Cette interdiction, "c'est à mourir de rire", a déclaré à l'AFP l'auteur, Paul-Eric Blanrue. "C'était un ouvrage de gentillesse, d'amabilité et de réflexion", a-t-il ajouté, appelant à "dissoudre la Licra" qu'il qualifie "d'association de bien-pensance sioniste" et distingue dans ses propos des "Français" qui n'accepteraient plus "de se faire dicter en France la loi par Israël".

La Licra s'est réjouie de cette décision "qui a un côté rafraîchissant et assainissant", selon son secrétaire général Roger Benguigui. "Il s'agissait de pointer des initiatives prises par des gens d'extrême droite pour relégitimiser des théories racialistes", a-t-il déclaré à l'AFP.

L'interdiction d'un livre est "très rare", cela "n'existait plus depuis quelques années", a relevé l'avocat spécialisé Yves Baudelot. "C'est rare, mais pas très surprenant au regard de la nature du message" du livre, a ajouté son confrère Basile Ader.

Présenté comme un "manuel d'éducation civique non-conformiste" , l'ouvrage de Blanrue compile en 321 pages des centaines de propos antisémites tenus par diverses personnalités dans l'Histoire. Son auteur en avait publié une première version en 2007, aux éditions Blanche, un éditeur d'ouvrages érotiques.
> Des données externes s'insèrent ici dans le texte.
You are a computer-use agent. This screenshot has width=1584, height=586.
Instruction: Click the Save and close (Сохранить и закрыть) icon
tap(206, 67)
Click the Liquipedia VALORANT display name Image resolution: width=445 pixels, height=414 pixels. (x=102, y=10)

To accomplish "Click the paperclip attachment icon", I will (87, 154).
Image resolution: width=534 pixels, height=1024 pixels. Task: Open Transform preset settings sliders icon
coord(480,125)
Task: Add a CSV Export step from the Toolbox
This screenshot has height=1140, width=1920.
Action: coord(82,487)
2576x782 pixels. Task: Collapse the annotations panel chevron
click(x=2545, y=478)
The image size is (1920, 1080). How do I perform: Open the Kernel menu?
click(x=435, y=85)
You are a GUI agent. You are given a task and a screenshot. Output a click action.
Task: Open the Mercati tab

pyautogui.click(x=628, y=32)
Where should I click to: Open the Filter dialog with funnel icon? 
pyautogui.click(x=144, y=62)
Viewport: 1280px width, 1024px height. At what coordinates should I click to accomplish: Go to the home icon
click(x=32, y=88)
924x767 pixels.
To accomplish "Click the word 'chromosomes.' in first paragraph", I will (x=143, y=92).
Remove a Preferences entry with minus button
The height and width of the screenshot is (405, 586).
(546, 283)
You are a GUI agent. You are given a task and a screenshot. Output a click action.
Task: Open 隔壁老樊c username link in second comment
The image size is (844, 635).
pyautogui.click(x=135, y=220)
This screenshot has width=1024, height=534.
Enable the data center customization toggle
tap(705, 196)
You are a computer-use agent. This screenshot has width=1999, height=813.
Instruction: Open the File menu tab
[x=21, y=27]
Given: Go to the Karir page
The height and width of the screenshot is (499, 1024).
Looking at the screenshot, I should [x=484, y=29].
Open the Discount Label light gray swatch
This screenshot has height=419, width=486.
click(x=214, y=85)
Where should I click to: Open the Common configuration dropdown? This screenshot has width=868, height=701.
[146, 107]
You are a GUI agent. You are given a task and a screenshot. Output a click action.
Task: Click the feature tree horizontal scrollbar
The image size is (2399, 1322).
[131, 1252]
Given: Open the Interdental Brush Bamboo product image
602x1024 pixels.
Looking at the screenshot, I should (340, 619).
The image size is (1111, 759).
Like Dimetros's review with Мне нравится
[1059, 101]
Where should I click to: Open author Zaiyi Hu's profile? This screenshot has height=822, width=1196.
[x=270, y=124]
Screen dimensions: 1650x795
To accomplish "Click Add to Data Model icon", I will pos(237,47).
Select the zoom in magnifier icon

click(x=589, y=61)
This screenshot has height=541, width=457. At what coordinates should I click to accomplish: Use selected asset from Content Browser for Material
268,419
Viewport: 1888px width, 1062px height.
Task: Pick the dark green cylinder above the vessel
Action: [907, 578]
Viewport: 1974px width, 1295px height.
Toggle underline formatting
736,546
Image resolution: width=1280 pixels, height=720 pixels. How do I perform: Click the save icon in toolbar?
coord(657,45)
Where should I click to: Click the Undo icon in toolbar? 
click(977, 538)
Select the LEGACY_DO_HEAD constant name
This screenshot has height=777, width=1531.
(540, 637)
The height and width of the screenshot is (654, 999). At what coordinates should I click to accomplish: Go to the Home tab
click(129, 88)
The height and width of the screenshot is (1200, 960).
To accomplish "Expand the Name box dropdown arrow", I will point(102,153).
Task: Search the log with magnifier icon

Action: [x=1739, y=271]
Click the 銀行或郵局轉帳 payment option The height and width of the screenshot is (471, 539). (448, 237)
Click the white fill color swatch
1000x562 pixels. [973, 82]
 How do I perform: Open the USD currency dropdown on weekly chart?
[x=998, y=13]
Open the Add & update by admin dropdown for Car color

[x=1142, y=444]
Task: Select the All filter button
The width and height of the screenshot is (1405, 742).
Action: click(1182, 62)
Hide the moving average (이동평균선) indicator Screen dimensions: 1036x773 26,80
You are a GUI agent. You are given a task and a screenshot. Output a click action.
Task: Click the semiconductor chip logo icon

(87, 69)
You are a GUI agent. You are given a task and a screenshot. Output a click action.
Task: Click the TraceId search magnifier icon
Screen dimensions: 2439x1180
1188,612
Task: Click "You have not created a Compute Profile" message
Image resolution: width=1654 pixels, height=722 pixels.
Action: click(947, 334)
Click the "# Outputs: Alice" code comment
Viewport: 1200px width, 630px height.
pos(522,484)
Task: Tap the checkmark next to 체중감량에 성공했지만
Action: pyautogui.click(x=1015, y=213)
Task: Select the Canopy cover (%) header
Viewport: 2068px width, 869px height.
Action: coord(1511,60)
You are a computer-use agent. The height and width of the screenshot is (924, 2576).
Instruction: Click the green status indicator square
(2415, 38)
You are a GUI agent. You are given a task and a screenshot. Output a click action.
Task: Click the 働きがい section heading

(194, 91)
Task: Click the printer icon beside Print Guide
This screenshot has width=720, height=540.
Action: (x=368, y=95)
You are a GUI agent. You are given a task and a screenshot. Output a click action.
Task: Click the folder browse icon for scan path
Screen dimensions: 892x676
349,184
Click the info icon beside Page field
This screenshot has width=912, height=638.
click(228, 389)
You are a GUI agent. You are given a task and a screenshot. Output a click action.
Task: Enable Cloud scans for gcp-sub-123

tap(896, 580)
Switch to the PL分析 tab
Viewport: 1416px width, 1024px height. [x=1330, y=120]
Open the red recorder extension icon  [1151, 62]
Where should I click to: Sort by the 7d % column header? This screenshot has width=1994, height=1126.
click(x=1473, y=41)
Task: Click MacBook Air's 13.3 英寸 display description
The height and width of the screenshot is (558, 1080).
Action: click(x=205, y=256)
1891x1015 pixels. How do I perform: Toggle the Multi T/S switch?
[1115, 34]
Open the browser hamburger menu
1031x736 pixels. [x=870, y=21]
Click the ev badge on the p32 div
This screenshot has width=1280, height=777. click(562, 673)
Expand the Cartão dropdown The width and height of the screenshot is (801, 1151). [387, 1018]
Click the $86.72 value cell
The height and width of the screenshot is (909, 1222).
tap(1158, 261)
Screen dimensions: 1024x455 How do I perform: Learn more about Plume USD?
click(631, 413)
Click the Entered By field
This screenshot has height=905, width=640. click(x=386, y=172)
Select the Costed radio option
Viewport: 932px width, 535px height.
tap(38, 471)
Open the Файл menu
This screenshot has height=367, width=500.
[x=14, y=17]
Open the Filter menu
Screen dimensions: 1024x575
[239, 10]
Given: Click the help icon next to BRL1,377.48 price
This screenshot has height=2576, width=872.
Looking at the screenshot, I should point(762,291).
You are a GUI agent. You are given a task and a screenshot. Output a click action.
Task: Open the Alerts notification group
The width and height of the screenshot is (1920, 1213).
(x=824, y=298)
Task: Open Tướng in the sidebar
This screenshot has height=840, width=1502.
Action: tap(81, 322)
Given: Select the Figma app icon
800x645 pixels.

Elle était préfacée par Yann Moix, qui vient de décrocher le prix Renaudot, et n'avait pas été condamnée à l'époque.

Lors de l'audience de septembre, l'avocat d'Alain Soral, Me Lahcène Drici, avait insisté sur le caractère "pédagogique" de ces rééditions, un argument balayé par la Licra qui fustigeait une attitude "purement provocatrice". Selon M. Soral, les ventes de ces ouvrages, proposées sur le site de Kontre Kulture mais que l'on trouve aussi sur Amazon par exemple, sont restées confidentielles, à quelques centaines d'exemplaires.